- _PROBLEM TO WORK ON_:
From the line containing "Check the JenkinsM row checkbox" through the last line of the data, both ends included, write out every line exactly; omit the pictures.
Start of SUPPLIED DATA
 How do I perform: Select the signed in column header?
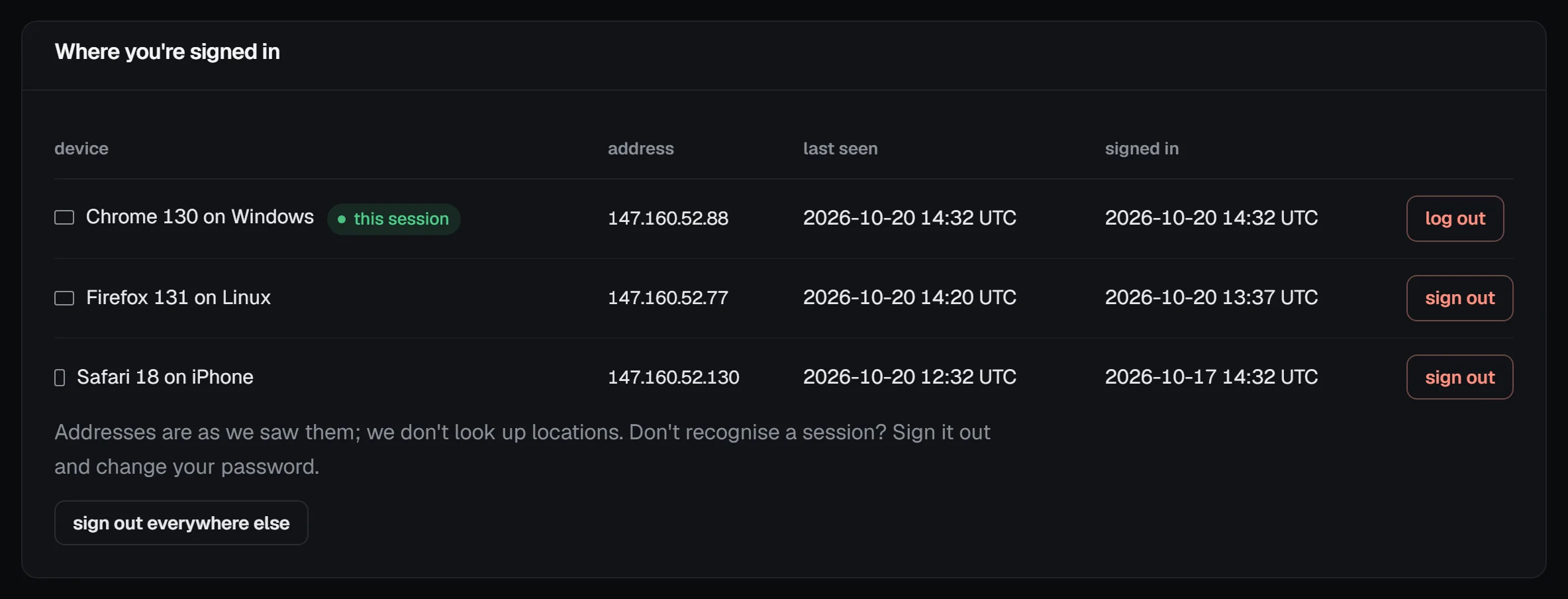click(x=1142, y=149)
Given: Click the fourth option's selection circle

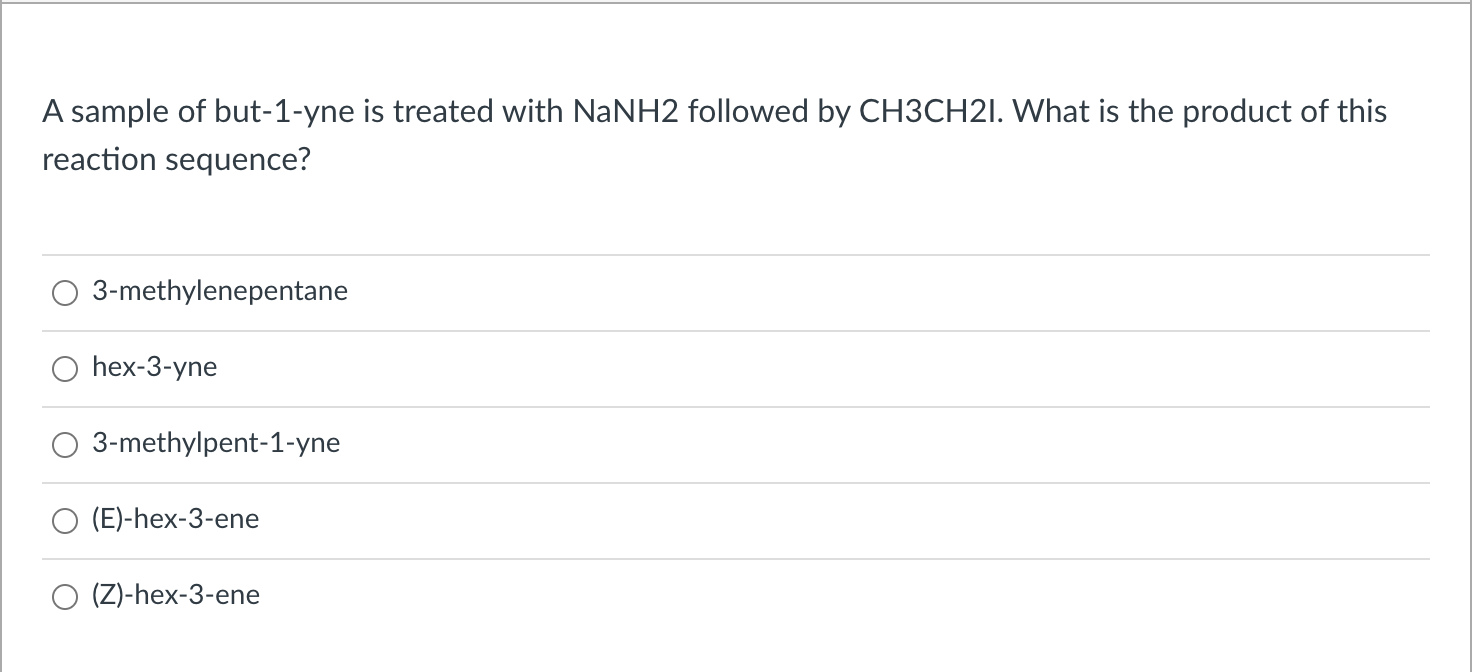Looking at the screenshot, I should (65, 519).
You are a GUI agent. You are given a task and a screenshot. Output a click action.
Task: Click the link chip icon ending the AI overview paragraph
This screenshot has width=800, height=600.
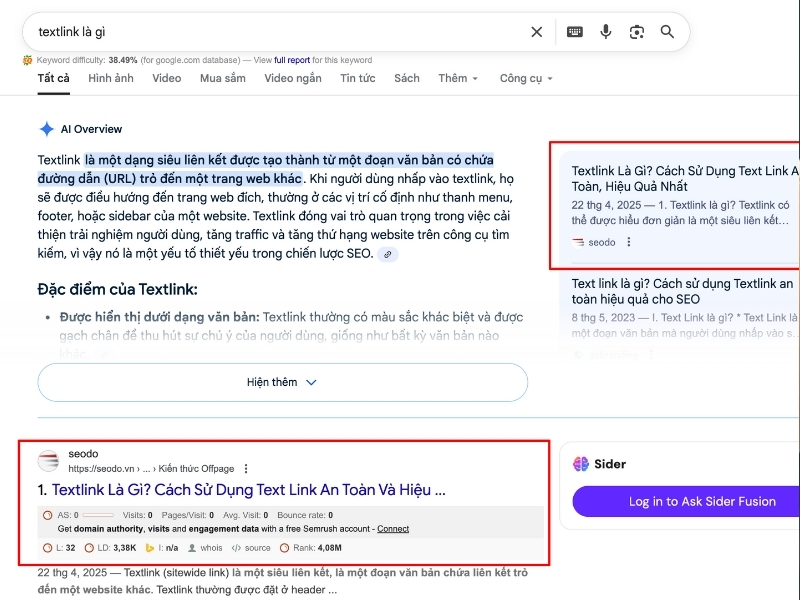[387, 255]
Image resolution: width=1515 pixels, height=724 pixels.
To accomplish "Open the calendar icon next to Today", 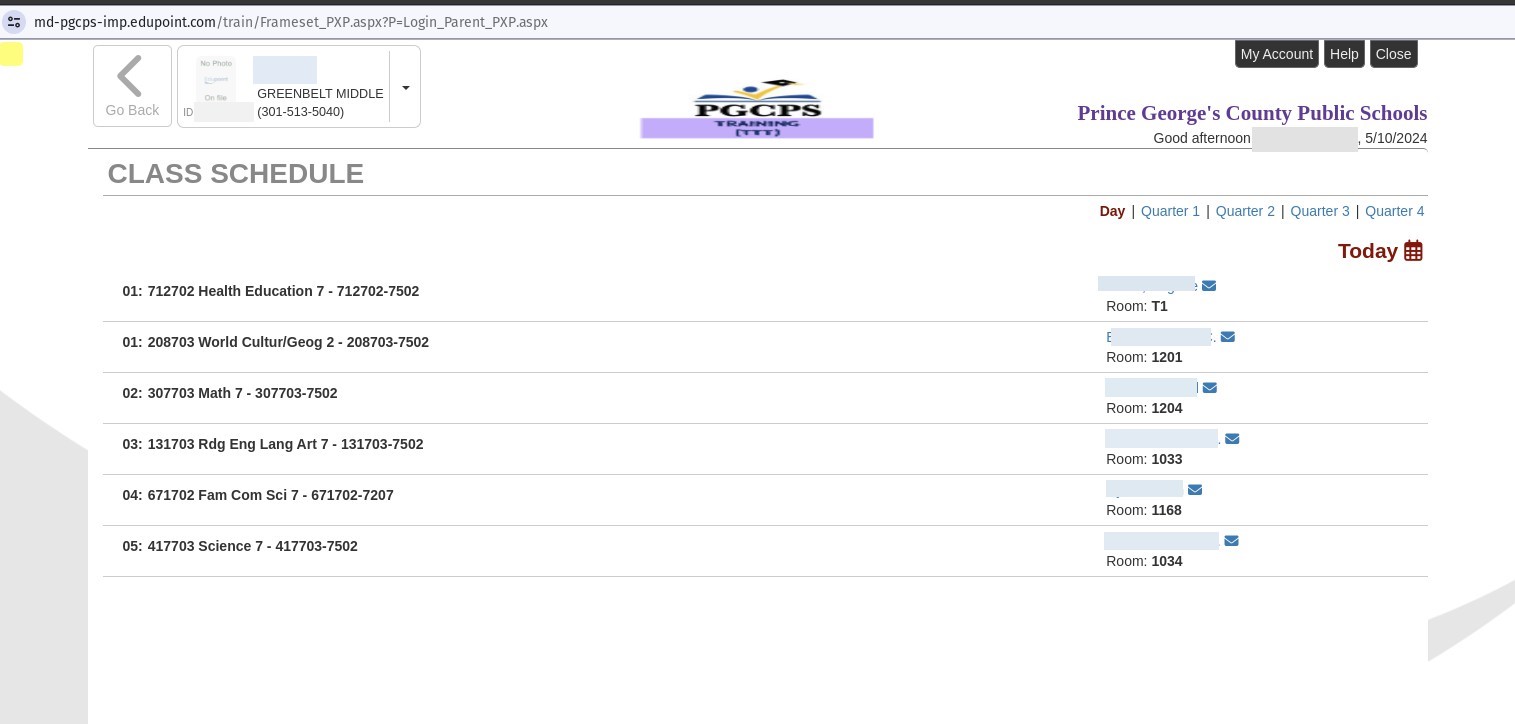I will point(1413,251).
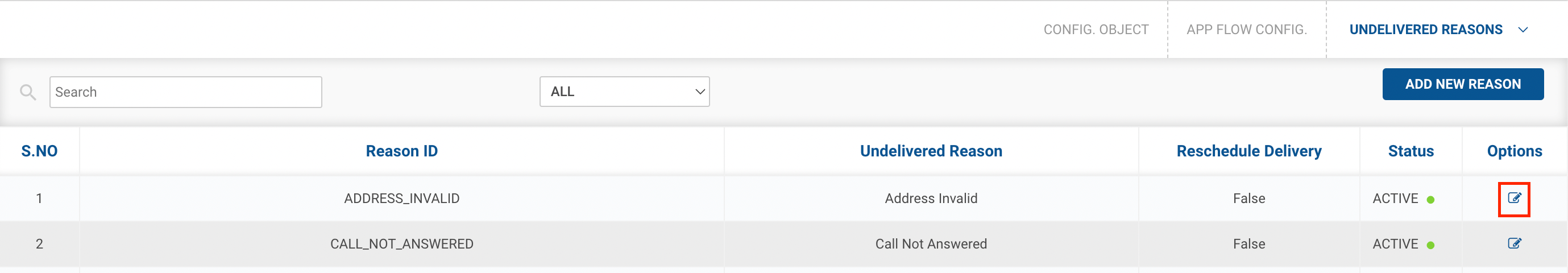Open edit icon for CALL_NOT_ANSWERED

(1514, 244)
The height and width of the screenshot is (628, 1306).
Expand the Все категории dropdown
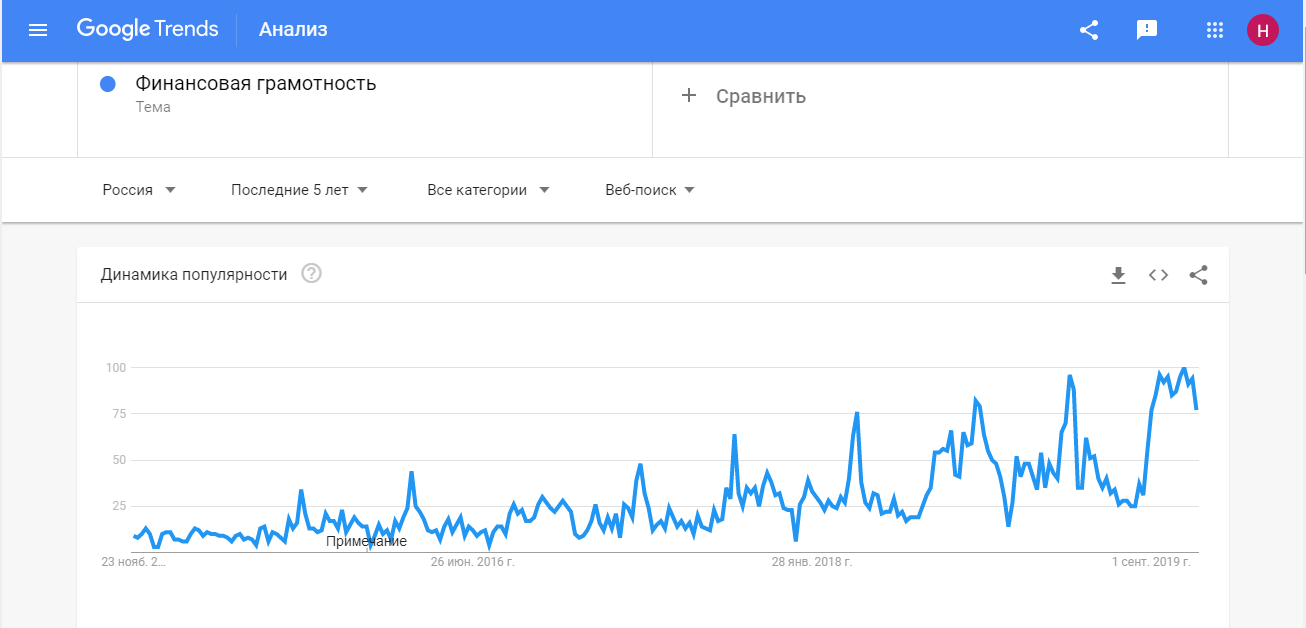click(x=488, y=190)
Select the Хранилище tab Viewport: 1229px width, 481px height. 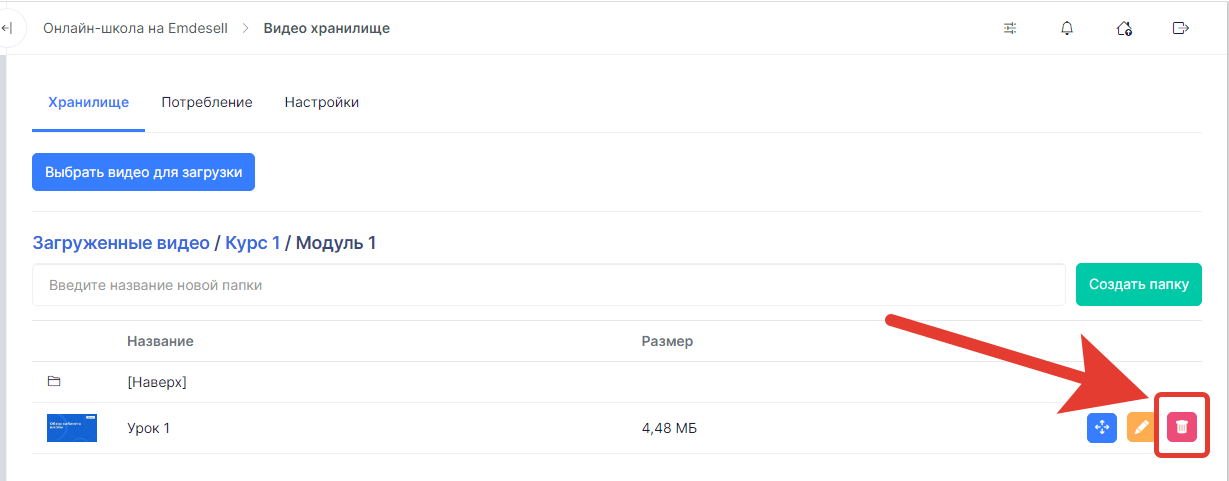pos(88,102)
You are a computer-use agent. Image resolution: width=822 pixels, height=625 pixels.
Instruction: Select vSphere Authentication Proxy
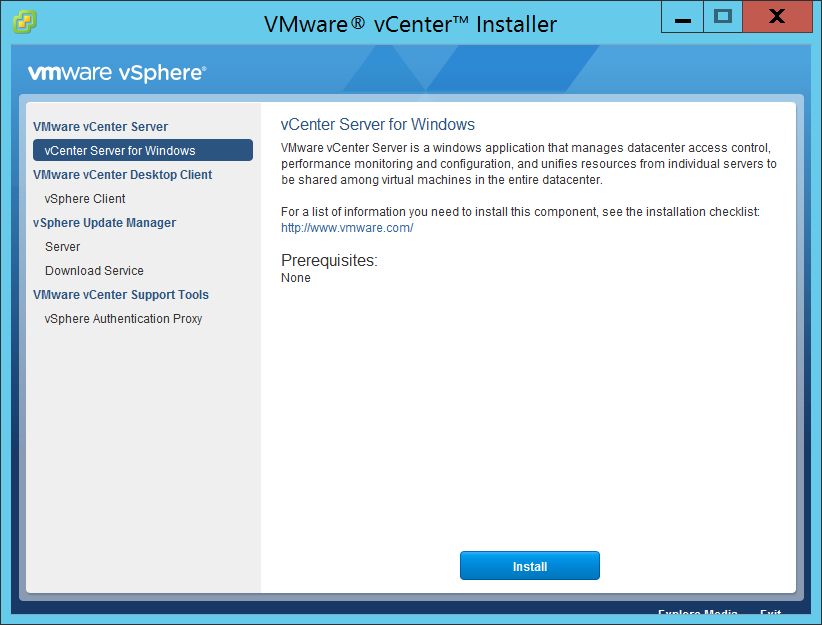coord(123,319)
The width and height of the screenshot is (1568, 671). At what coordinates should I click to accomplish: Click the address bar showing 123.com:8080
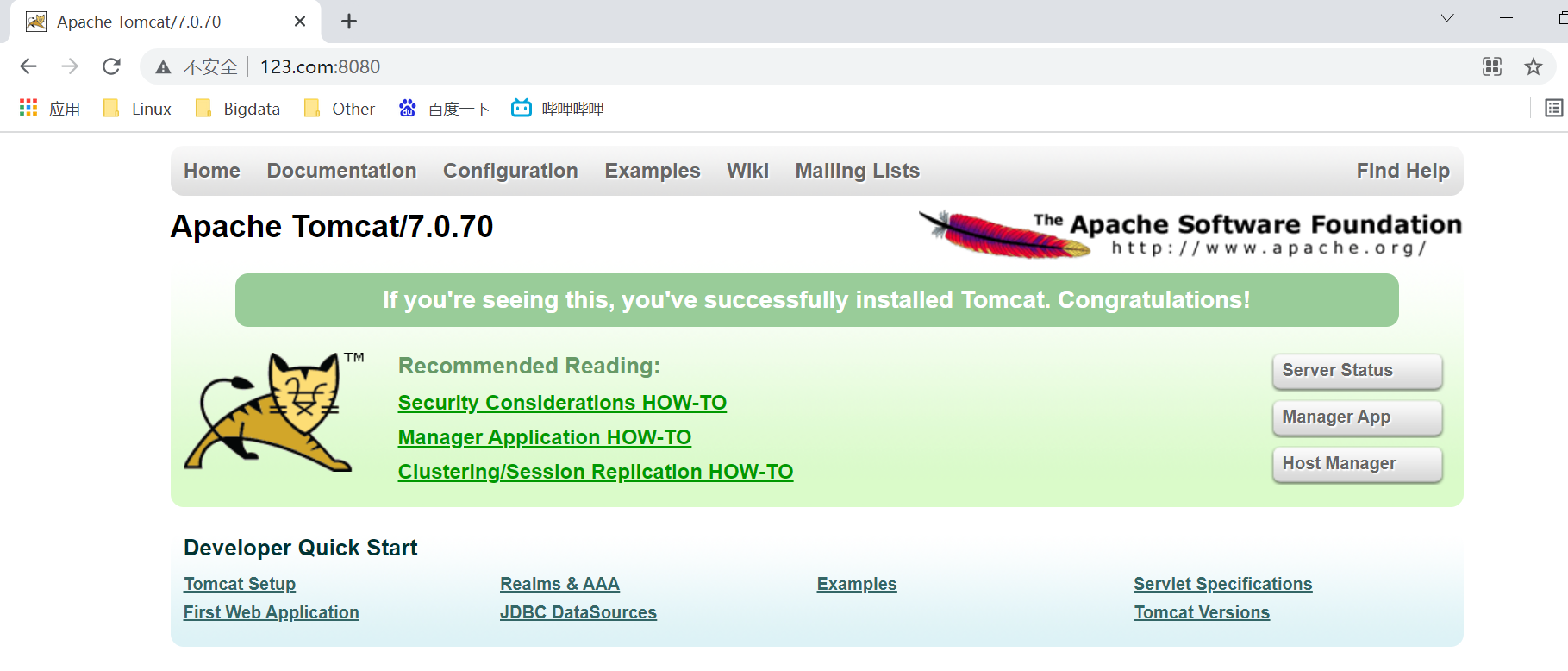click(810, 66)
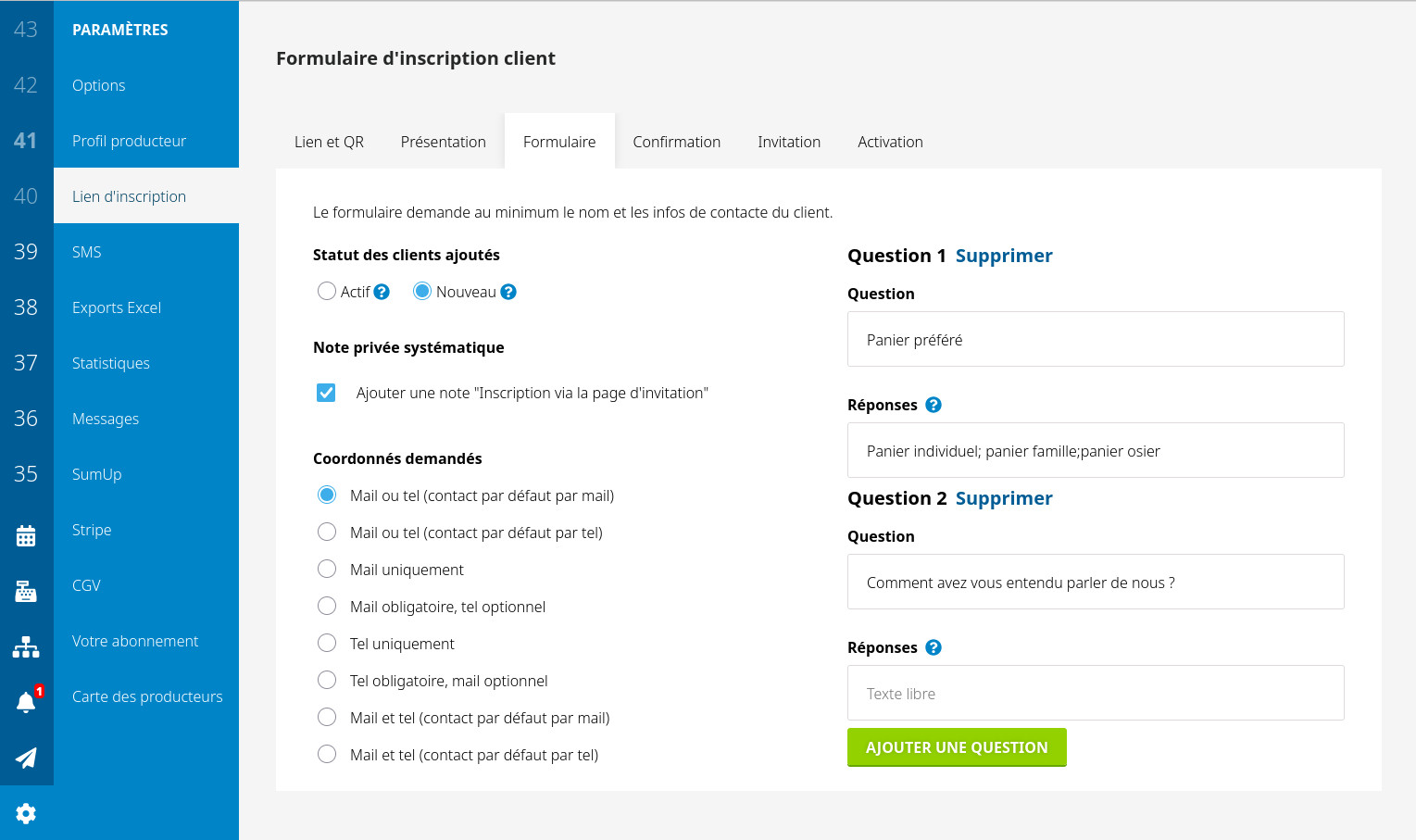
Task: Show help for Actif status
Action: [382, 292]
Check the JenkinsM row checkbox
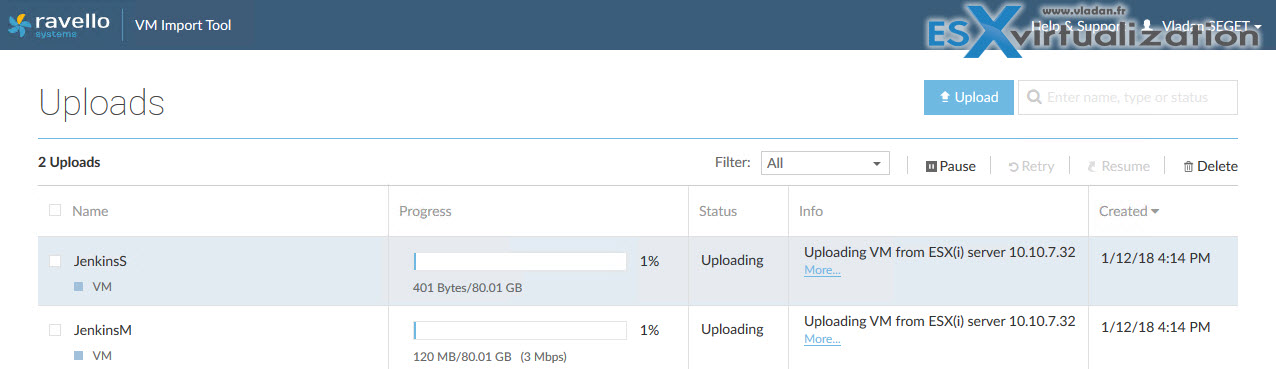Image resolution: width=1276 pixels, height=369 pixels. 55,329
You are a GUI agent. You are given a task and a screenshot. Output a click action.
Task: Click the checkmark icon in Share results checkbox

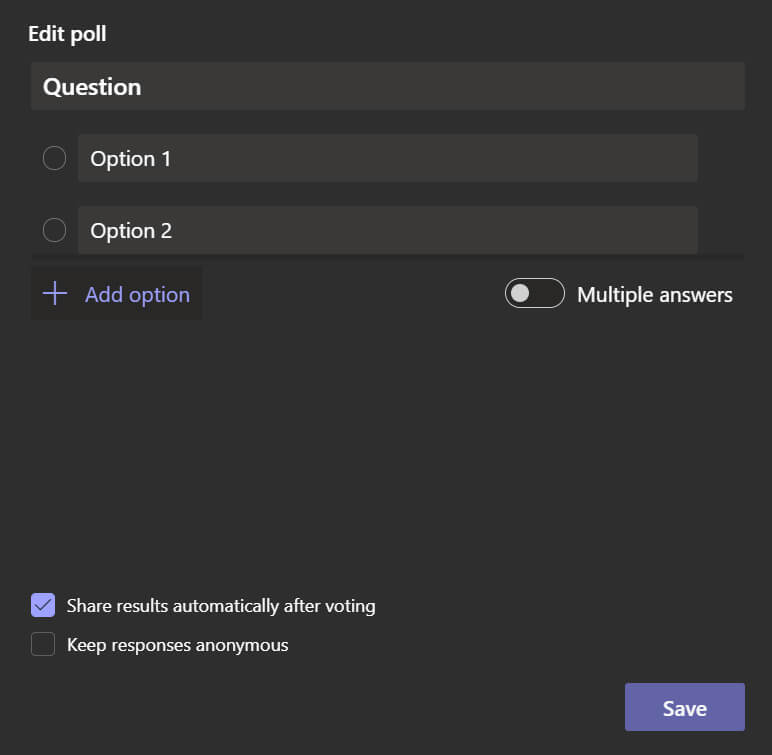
End of SUPPLIED DATA
- _RESULT_:
Check the JenkinsM row checkbox
Image resolution: width=1276 pixels, height=369 pixels. 55,329
You are a GUI agent. You are given a task and a screenshot. Output a click action.
Task: Click the checkmark icon in Share results checkbox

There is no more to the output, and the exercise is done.